Ion Fury follows a similar path in its own way by taking the ever-evolving first-person shooter genre and stripping it apart like it was born in the mid-’90s. By using a modified version of the quarter-century-old Build engine, developer Voidpoint has pieced together this treasure under the publishing rights of 3D Realms – the team responsible for the loved, yet often loathed controversial bubble-gum chewing action hero, Duke Nukem. This time around we have the cocky one-liners of duchess protagonist Shelly “Bombshell” Harrison, a character who was originally intended for but written out of the incredibly long-awaited albeit ill-fated Duke Nukem Forever game.
Shelly has previously found her way into her own adventure in top-down-shooter Bombshell, which Ion Fury sits as a prequel to. Yet the design choice to have the Neo-Detroit bomb expert as lead to represent a yesteryear shooter rather than the obvious choice of the Duke himself could be a somewhat safe, yet smart, approach to not to draw too much attention from what’s really important. The gameplay.

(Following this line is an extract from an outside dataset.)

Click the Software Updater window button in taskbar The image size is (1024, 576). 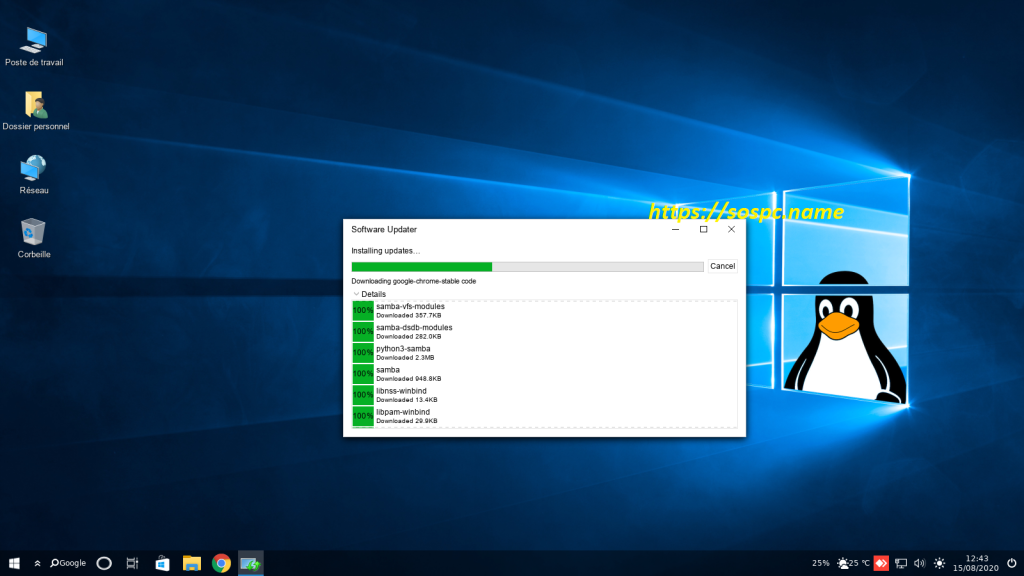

Thankfully, this box has been ticked with a bold, black marker as the action itself feels nostalgically familiar but incredibly enjoyable in a way that it seems today is the perfect time to release something of this structure. Classic elements such as no health regeneration, hunting colour-coded key cards to press forward and shooting pixelated two-dimensional enemies with very few frames of animation are far more enjoyable in this day and age than they have any right to be. Constantly blasting enemies to bits with the boomstick is always morbidly satisfying no matter how many times the trigger is pulled, as is pacing around admiring the gory mess left behind of dead bad guys who have not magically evaporated to save on processing power.
I adored how the game would show off the Build engine as if it was presenting some sort of new cutting edge technology. Simple things like having the ability to nail a headshot or destructible walls that would explode to open up wider-scope areas boast a sense of technical progression that gets taken so much for granted these days. There’s a moment in Dr Heskell’s House of Horrors where you start off in a grand office only for it to transform into an elevator swarming with waves of enemies. In a modern game, I would probably think very little of it. However, measure such a moment in a game created with modified ancient technology and dated visuals, and it’s hard not to miss nor be impressed by it.

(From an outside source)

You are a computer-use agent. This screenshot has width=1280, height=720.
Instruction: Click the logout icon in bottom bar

Each of the nine weapons Shelly ends up owning rarely ever gets underused. The shotgun – which doubles up as a grenade launcher – has the long-range of the classic DOOM days, while the trusty starting pistol has an optional lock-on ability accurate enough to pick off targets with a double-tap. I did find the pistol a little too reliable though, as its dead-eye secondary perk took the shine off manually clipping enemies from afar. Yet in spite of this, I soon grew to learn which weapon is best used for each enemy. I would often find myself quickly scrambling between different tools in the box while blasting mechanical drones with disfigured heads with the minigun, shredding brutalizers with the chain gun, and charging up my crossbow to fire off a tantrum of arrows into the chest of the much tougher foes.
The environments that wrap around the gunplay are often dense and interconnected with a sense of complexity that once again shows off how far the limitations of the modified Build engine can be stretched. Each of the seven zones would usually take me an average one-and-a-half to two hours to beat, and that’s without going out of my way to search high and low for Dick’s secret stashes. Yet, despite the lack of any round edges and heavy low-poly detail, the mixture of 3D and 2D is surprisingly good to look at, aided by great lighting effects and pixel design sewn-in throughout to help pull the wool over the eyes resulting in believable and diverse architecture. The early stages of Neo-Detroit bloom vibrant colours and a familiar grimey presence, and the cliches of laboratories and container-filled warehouses make for a humble abode to those who remember “the good old days.”
Confronting new enemies is often terrifying, mainly due to how tough they can first come across as opposed to the majority of them being human experiments spliced with cybernetic appendages. However, once I learned to exploit their weaknesses, the challenge soon began to drop regardless of how many enemies were thrown at me. Or, at least that was the case on the default difficulty setting that I beat the game on. The gameplay does eventually become predictable though, and It’s here where you could say that Ion Fury can fall victim to mirroring the past too closely. The repetitive formula of progression eventually begins to run its course while doing the run-around cycle of collecting key cards, getting lost looking for switches and watching walls explode into new pathways. I found that completing Shelly’s arsenal of weapons arrived a little too early, and with the introduction of new enemies few and far between, the impression I was fighting the same things over and over again was hard to ignore.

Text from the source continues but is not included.